Check each line of the data, and copy those where "green" appears.
--- Data for processing ---
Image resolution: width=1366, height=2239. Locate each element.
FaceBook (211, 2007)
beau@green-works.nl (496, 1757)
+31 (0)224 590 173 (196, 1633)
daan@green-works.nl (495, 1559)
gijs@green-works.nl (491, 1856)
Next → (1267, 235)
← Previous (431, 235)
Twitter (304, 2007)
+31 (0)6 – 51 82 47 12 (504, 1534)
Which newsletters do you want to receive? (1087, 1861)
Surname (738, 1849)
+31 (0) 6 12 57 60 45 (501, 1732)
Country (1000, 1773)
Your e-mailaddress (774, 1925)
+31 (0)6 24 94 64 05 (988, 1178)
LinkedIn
---
## Expected answer
beau@green-works.nl (496, 1757)
daan@green-works.nl (495, 1559)
gijs@green-works.nl (491, 1856)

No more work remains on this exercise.